Not surprisingly, the Earth sits in the Sun’s habitable zone, though Heller and Armstrong point out that it only just does, which means that our planet isn't exactly ideal because it could one day end up like Venus if things go pear shaped. Indeed, the researchers go so far as to say that Earth may not even be a typical inhabited planet.
Our superhabitable planet might not even be in the habitable zone. It could be a moon of some giant planet further away. Jupiter’s moon Io is a volcanic hellhole due to tidal heating. A larger moon that Heller and Armstrong call a "Super Europa" in the right orbit around a gas giant could heat enough to support life even if it’s technically outside the star’s habitable zone.

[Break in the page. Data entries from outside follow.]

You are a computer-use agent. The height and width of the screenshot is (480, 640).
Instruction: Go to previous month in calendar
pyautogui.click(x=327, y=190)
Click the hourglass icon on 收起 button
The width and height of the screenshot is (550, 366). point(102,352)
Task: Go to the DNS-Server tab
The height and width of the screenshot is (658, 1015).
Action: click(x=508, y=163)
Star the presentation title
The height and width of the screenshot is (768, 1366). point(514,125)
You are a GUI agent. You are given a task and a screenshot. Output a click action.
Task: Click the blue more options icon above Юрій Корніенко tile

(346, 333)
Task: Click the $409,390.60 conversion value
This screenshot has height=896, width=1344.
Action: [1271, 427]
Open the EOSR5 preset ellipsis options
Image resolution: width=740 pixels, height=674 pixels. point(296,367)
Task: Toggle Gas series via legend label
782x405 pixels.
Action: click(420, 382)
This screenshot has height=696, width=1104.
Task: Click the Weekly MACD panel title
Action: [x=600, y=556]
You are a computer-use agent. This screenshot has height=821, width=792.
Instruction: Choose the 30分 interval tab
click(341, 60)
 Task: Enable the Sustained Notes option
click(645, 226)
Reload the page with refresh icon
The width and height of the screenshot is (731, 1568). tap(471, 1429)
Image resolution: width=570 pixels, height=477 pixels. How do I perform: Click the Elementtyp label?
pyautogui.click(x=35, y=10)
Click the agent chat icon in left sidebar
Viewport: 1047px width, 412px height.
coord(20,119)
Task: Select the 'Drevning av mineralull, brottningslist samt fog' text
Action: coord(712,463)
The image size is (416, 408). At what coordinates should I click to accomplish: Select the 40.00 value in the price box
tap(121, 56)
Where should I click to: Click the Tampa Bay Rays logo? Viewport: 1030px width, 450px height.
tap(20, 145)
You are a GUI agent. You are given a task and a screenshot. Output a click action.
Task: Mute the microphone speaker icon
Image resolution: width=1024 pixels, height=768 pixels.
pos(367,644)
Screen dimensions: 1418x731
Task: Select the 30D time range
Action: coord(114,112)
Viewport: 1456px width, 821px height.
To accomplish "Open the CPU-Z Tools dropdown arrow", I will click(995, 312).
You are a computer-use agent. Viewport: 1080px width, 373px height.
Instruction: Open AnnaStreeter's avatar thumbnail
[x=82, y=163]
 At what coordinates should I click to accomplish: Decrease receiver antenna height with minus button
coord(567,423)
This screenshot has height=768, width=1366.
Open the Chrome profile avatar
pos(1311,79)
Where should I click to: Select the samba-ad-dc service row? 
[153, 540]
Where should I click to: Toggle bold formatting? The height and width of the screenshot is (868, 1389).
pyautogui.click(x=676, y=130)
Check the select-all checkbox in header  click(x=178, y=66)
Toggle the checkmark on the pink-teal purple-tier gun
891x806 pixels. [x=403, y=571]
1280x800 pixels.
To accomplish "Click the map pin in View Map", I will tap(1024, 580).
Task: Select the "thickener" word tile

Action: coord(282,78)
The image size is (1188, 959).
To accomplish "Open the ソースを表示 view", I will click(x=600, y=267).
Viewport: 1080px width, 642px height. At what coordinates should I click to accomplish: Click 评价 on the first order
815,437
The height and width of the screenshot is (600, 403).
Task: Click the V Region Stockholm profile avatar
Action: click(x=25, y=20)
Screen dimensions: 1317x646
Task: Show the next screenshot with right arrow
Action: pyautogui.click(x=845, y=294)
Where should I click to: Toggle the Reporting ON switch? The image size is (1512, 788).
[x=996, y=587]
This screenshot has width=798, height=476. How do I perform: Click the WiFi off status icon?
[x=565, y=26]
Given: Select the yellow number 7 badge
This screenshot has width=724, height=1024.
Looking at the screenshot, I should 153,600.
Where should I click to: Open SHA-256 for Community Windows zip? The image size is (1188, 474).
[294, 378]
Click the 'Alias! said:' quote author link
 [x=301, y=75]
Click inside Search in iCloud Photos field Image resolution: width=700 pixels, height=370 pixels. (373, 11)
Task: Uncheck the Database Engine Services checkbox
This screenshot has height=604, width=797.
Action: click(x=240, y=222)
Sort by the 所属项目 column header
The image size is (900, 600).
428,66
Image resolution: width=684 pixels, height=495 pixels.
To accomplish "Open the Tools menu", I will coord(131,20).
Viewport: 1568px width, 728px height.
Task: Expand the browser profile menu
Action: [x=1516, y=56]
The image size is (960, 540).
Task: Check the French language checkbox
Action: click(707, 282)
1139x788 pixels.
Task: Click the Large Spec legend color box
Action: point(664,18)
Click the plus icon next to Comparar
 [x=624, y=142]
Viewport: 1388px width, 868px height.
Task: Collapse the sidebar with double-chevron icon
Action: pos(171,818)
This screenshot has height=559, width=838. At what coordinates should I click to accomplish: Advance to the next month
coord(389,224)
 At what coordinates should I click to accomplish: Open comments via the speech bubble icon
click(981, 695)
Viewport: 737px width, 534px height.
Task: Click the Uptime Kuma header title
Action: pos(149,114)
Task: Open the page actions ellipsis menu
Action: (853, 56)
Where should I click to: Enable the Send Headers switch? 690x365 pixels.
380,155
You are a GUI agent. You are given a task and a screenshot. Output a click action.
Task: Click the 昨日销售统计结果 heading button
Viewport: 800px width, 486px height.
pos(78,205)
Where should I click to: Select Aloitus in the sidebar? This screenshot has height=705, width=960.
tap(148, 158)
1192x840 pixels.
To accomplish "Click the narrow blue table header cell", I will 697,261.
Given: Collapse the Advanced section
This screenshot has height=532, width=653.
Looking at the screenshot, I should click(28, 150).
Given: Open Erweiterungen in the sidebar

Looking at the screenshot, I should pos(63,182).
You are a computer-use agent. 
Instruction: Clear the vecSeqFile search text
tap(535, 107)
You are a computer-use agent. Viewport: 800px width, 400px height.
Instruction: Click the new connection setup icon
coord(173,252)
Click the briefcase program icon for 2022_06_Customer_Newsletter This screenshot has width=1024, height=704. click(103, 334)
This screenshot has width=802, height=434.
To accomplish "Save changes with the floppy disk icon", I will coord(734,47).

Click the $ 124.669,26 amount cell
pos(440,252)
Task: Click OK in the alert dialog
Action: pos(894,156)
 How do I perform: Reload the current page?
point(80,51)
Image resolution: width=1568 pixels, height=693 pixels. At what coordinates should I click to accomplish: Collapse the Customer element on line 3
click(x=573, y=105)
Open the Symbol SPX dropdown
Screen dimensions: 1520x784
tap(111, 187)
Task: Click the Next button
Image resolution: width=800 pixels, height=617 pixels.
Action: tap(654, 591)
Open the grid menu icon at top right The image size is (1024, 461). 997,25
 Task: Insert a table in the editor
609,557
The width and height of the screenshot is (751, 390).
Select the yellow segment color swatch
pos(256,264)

According to Heller and Armstrong, as we orbited above the planet, it would look very different from our own. It would be an older world, larger and more rugged, which would provide more places for life to exist. It would also be slightly more massive, which means more gravity.
That’s because for a planet to sustain life, it has to be geologically active. It has to have a rotating molten core to generate a magnetic field to ward off cosmic radiation and protect the atmosphere from being stripped away by solar winds. In addition, on Earth carbon dioxide is absorbed into silicates because of all the water present. Plate tectonics constantly draw these silicates into the molten interior, where they’re melted and the carbon dioxide returned to the atmosphere, which helps prevent the planet from overcooling and freezing. A slightly more massive planet with more gravity means more tectonic activity, so a better magnetic field and a more stable climate.
However, the most striking difference between the superhabitable world and Earth would be that the former would lack our continents and deep oceans. However much they may add to the aesthetic value of a planet and give it a nice baroque feel, large continents tend to have large deserts in their interiors and deep oceans are relatively lacking in life. Instead, Heller and Armstrong see a world with less water than ours, which would help to avoid both a runaway greenhouse effect and a snowball planet that an overabundance of water can trigger by either trapping heat or reflecting it away, depending on conditions.
What water there is on our hypothetical planet would be evenly scattered across the surface in the form of lakes and small, shallow seas. This way, the shallow waters would hold much larger populations of more diverse life than is found on Earth, while the temperatures would be moderated. However, it would be a warmer world than Earth, which also makes for more diversity and potentially more oxygen, thanks to the higher gravity which helps retain any atmosphere.
One point that Heller and Armstrong make is that there may be more than one habitable planet in the Alpha Centauri B system. Cosmic bombardments early in the history of the Solar System is how the Earth got its water and minerals in the crust. If life had already emerged on one planet of Alpha Centauri B during its own early history, then the bombardment might have spread it to other worlds and back again as a sort of cross pollination, which would also make these worlds superhabitable.
Heller and Armstrong's paper is published in the January 16 issue of Astrobiology.